In Great Britain and every year during this period, designers get prepared for Arab clients by offering new products and getting rid of the old, before their arrival in the summer.
There are some designer houses that understand, or at least understand the culture of their Arab client whose need for shopping increases during the month of Ramadan due to women’s need for elegant clothes and accessories when attending all the Iftar invitations and the family entertainment evenings.
These houses are now targeting the client in his own ground, by offering a unique collection specially designed for the month of Ramadan. Such attempts witness an acceptable success, because the designs often respect the eastern milieu and the Ramadan spirit, and at the same time, offer women new choices, instead of providing designs that only look at financial profits.
In other terms, many Arab women saw nothing different in the abayas designed by Dolce & Gabbana from the ones already made by Arab designers.
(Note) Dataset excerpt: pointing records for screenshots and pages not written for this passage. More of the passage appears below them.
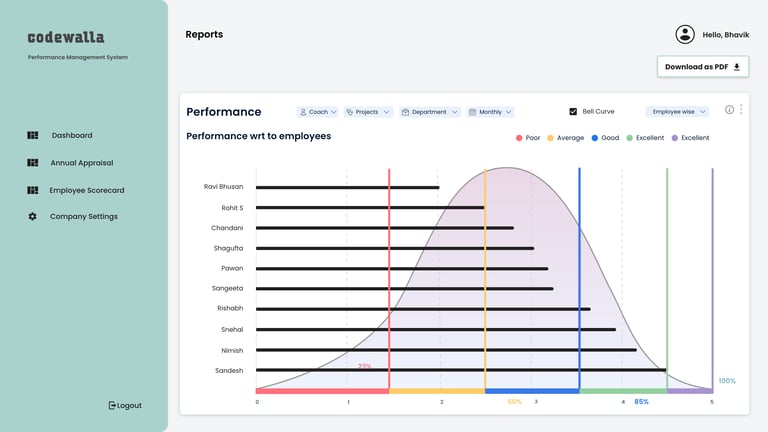Viewport: 768px width, 432px height.
Task: Click the info icon on Performance card
Action: pos(729,110)
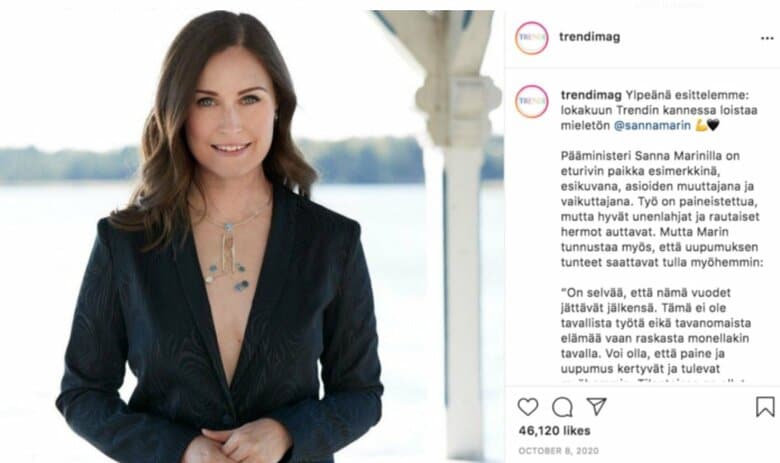Open the @sannamarin mention link
Image resolution: width=780 pixels, height=463 pixels.
650,126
The mistake of Dolce & Gabbana was their interest in iconic pieces with deep cultural meanings, that could only be understood by people living in this region or orientalists who had spend years studying Arab culture.
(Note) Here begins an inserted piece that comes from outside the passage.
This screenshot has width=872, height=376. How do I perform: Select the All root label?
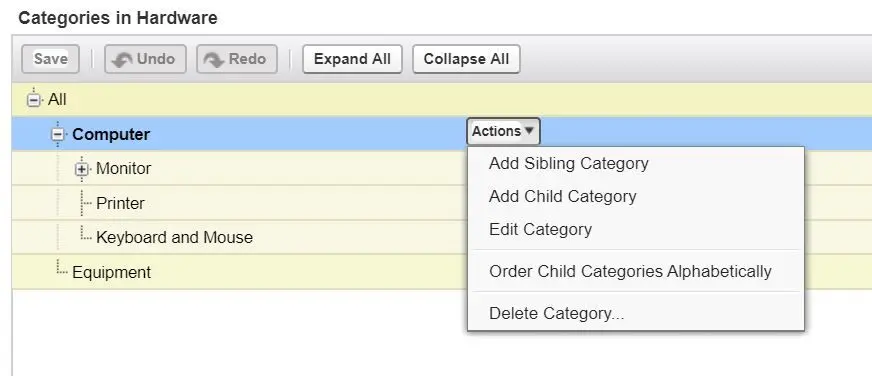tap(57, 100)
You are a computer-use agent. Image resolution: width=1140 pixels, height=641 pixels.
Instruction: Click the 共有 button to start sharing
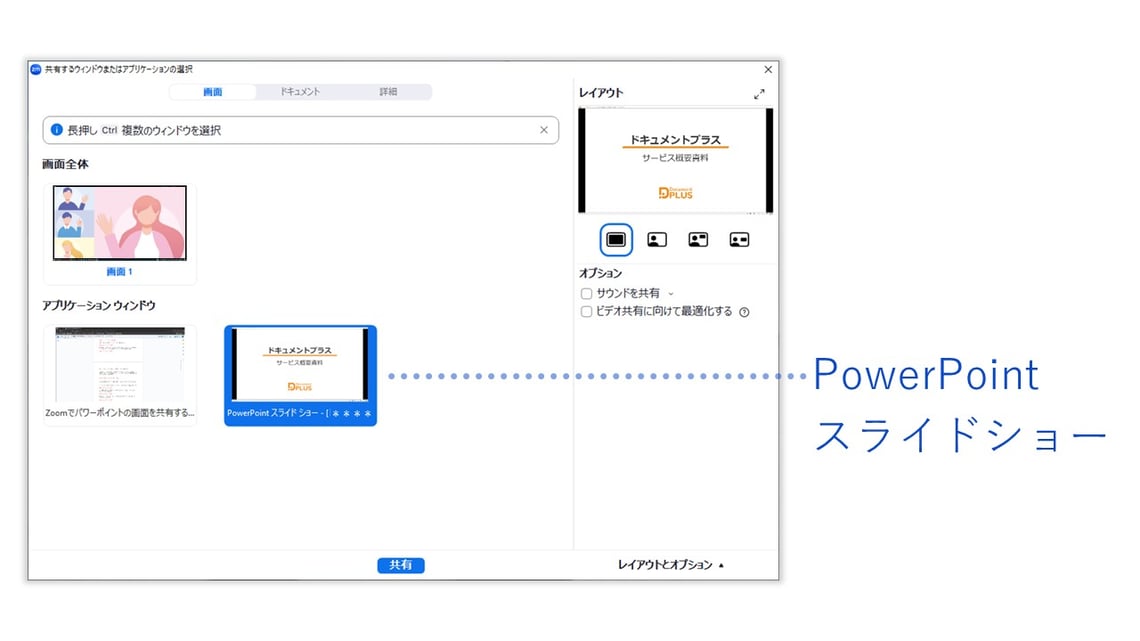pos(400,564)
Such mistake drove Burberry fashion house to take a totally different policy by using a more simple language in dealing with the Arab client. The British fashion house decided to celebrate the opening of its immense shop in the U.A.E. last April with its traditional iconic trench-coat, by photographing leading Arab figures, wearing it, each in its own way.
Burberry also offered a unique collection ahead of the month of Ramadan, without referring to the abayas or caftans to reach Arab women’s wardrobe, but, instead, it kept its style as a British designer brand by respecting the Arab environment and the spiritual milieu of Ramadan.
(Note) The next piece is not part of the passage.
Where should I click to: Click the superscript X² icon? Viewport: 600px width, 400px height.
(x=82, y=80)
Burberry Creative Director Christopher Bailey suggested a collection of long evening dresses, in addition to silk scarfs, stone embellished sandals, and expensive leather handbags, all designed in London and produced in Italy in small quantities.
In the month of Ramadan, Burberry and other designer houses discovered the increase of selling in the region. Therefore, some of these brands knew how to please their clients by offering modern styles that could be appreciated by Arab women rather than using traditional Arab pieces to reach Arab clients’ pockets.